• EXERCISE OBJECTIVE
Copy out, word for word, the records from their first line through the line containing "coordinates (57, 426).", inclusive.

*** Begin section ***

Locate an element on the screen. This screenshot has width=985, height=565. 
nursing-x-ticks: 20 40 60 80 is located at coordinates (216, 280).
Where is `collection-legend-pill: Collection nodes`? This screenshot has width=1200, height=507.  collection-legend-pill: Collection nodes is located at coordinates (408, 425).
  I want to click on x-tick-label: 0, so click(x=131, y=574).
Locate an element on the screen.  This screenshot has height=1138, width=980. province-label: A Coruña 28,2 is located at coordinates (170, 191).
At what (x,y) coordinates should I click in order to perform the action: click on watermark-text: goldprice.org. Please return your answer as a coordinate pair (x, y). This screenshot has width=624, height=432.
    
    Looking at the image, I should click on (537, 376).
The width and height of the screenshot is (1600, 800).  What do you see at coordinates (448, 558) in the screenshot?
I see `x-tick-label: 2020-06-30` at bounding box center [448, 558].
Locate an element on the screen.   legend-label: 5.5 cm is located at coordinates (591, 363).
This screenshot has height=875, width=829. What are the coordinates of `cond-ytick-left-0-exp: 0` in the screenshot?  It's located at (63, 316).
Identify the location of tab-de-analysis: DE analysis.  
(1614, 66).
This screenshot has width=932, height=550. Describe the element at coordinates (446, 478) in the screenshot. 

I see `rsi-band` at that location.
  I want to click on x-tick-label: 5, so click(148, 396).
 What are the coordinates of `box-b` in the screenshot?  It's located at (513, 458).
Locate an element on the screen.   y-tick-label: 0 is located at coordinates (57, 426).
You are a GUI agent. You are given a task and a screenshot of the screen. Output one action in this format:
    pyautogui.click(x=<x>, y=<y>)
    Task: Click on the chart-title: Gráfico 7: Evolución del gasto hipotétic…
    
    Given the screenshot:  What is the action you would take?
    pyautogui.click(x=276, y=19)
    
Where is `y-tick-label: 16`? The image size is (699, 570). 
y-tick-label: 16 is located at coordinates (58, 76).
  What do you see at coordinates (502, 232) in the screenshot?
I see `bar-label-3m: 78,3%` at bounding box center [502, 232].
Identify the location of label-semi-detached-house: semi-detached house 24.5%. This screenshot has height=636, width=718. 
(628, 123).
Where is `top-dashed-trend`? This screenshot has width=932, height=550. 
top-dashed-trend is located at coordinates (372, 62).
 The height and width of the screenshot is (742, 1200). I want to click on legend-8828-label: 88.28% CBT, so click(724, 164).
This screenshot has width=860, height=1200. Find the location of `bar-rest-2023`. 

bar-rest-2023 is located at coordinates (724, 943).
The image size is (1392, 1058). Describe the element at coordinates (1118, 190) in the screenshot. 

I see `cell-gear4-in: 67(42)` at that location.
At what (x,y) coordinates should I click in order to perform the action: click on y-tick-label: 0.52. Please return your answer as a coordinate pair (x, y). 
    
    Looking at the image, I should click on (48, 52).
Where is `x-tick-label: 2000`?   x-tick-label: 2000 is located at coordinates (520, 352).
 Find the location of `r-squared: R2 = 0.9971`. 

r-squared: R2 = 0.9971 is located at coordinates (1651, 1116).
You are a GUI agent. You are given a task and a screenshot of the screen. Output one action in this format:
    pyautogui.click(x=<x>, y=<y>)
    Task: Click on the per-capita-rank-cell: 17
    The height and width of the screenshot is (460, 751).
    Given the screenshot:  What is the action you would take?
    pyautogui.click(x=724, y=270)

*** End section ***

• SOLUTION TO THE EXERCISE
Locate an element on the screen. This screenshot has width=985, height=565. 
nursing-x-ticks: 20 40 60 80 is located at coordinates (216, 280).
Where is `collection-legend-pill: Collection nodes`? This screenshot has width=1200, height=507.  collection-legend-pill: Collection nodes is located at coordinates (408, 425).
  I want to click on x-tick-label: 0, so click(x=131, y=574).
Locate an element on the screen.  This screenshot has height=1138, width=980. province-label: A Coruña 28,2 is located at coordinates (170, 191).
At what (x,y) coordinates should I click in order to perform the action: click on watermark-text: goldprice.org. Please return your answer as a coordinate pair (x, y). This screenshot has width=624, height=432.
    
    Looking at the image, I should click on (537, 376).
The width and height of the screenshot is (1600, 800).  What do you see at coordinates (448, 558) in the screenshot?
I see `x-tick-label: 2020-06-30` at bounding box center [448, 558].
Locate an element on the screen.   legend-label: 5.5 cm is located at coordinates (591, 363).
This screenshot has height=875, width=829. What are the coordinates of `cond-ytick-left-0-exp: 0` in the screenshot?  It's located at (63, 316).
Identify the location of tab-de-analysis: DE analysis.  
(1614, 66).
This screenshot has width=932, height=550. Describe the element at coordinates (446, 478) in the screenshot. 

I see `rsi-band` at that location.
  I want to click on x-tick-label: 5, so click(148, 396).
 What are the coordinates of `box-b` in the screenshot?  It's located at (513, 458).
Locate an element on the screen.   y-tick-label: 0 is located at coordinates (57, 426).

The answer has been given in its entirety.